Besides difficulties obtaining food and daily necessities, complaints have also arisen over shortages of medical workers, volunteers, and beds in isolation wards where tens of thousands are being kept for observation.
Shanghai has converted an exhibition hall and other facilities into massive isolation centres where people with mild or no symptoms are housed in a sea of beds separated by temporary partitions.
Public outrage has been fuelled by reports and video clips posted on the internet documenting the death of a nurse who was denied admittance to her own hospital under COVID-19 restrictions, and infant children separated from their parents.
Circulation of footage showing multiple infants kept in cots prompted the city's Public Health Clinical Centre to issue a statement saying the children were being well looked after and had been in the process of being moved to a new facility when the footage was taken.
At a virtual town hall on Monday, the US consulate in Shanghai warned of possible family separations amid the lockdown but said it had an "extremely limited ability" to intervene in such cases.
Economic pressures
Analysts say the impact of the current restrictions on the economy is growing, especially for small businesses, with nearly 200 million people across China under some sort of lockdown, according to estimates by Nomura.
Activity in China's services sector shrunk at the steepest pace in two years in March as the local surge in coronavirus cases restricted mobility and weighed on client demand, a private sector survey showed on Wednesday.
The tourism sector is also under pressure. The number of journeys taken over China's three-day Tomb Sweeping Festival holiday tumbled by nearly two-thirds from last year, state media said, and was also lower than 2020, when the country was still recovering from the first outbreak in Wuhan.
Concern is growing about the potential economic impact on China's financial capital, also a major shipping and manufacturing centre.
Most public transport has been suspended and non-essential businesses closed, although airports and train stations remain open and the city's port and some major industries such as car plants continue to operate.

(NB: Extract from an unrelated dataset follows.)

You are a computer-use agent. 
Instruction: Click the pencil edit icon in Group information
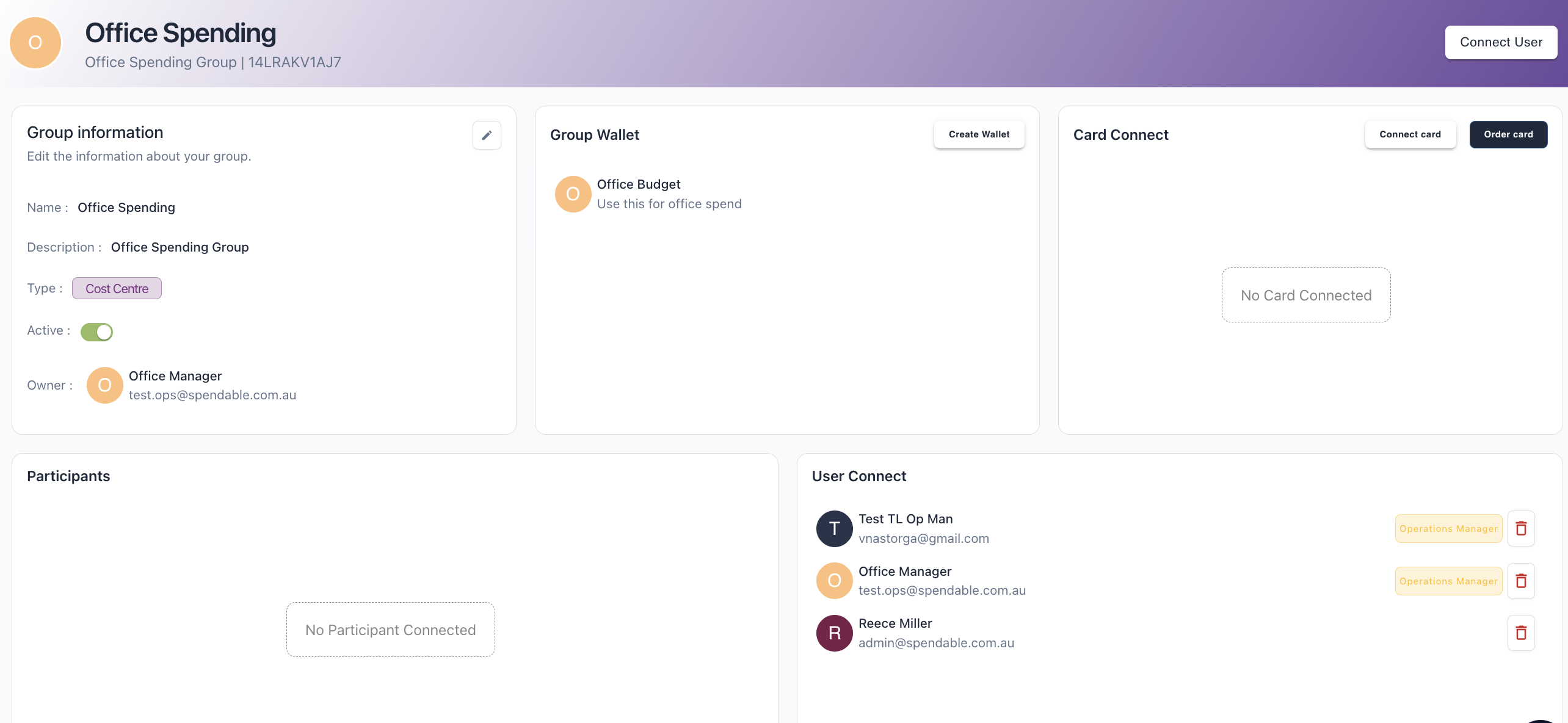487,135
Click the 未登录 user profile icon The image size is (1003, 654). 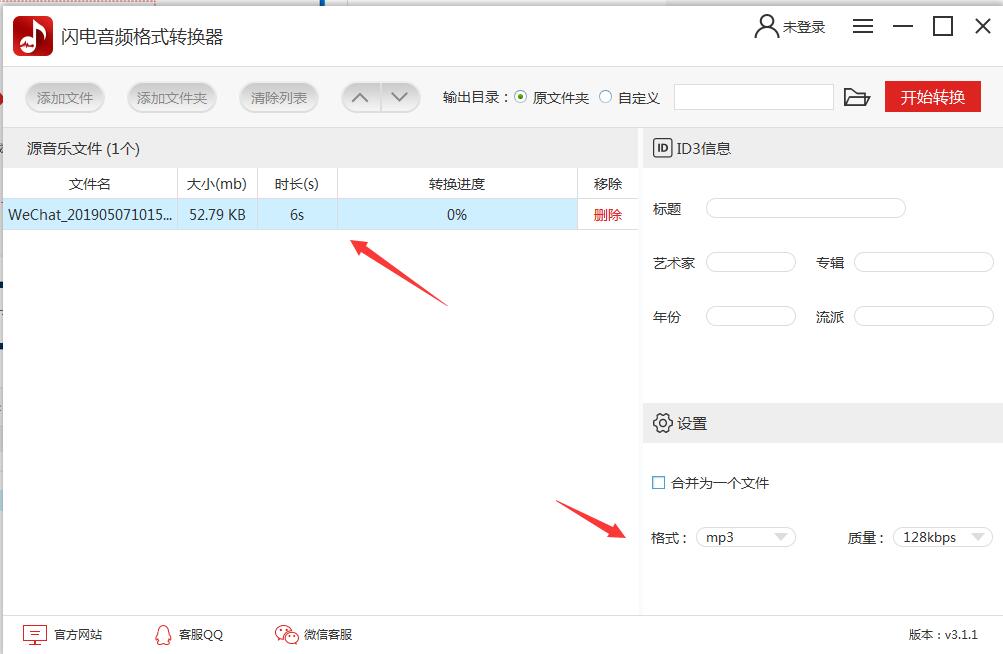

International events in the city have been cancelled and three out of five foreign companies with operations in Shanghai say they have cut this year's sales forecasts, according to a survey conducted last week by the American Chamber of Commerce.
One-third of the 120 companies that responded to the survey said they have delayed investments.
Despite those concerns and growing public frustration, China says it is sticking to its hardline "zero-tolerance" approach mandating lockdowns, mass testing and the compulsory isolation of all suspected cases and close contacts.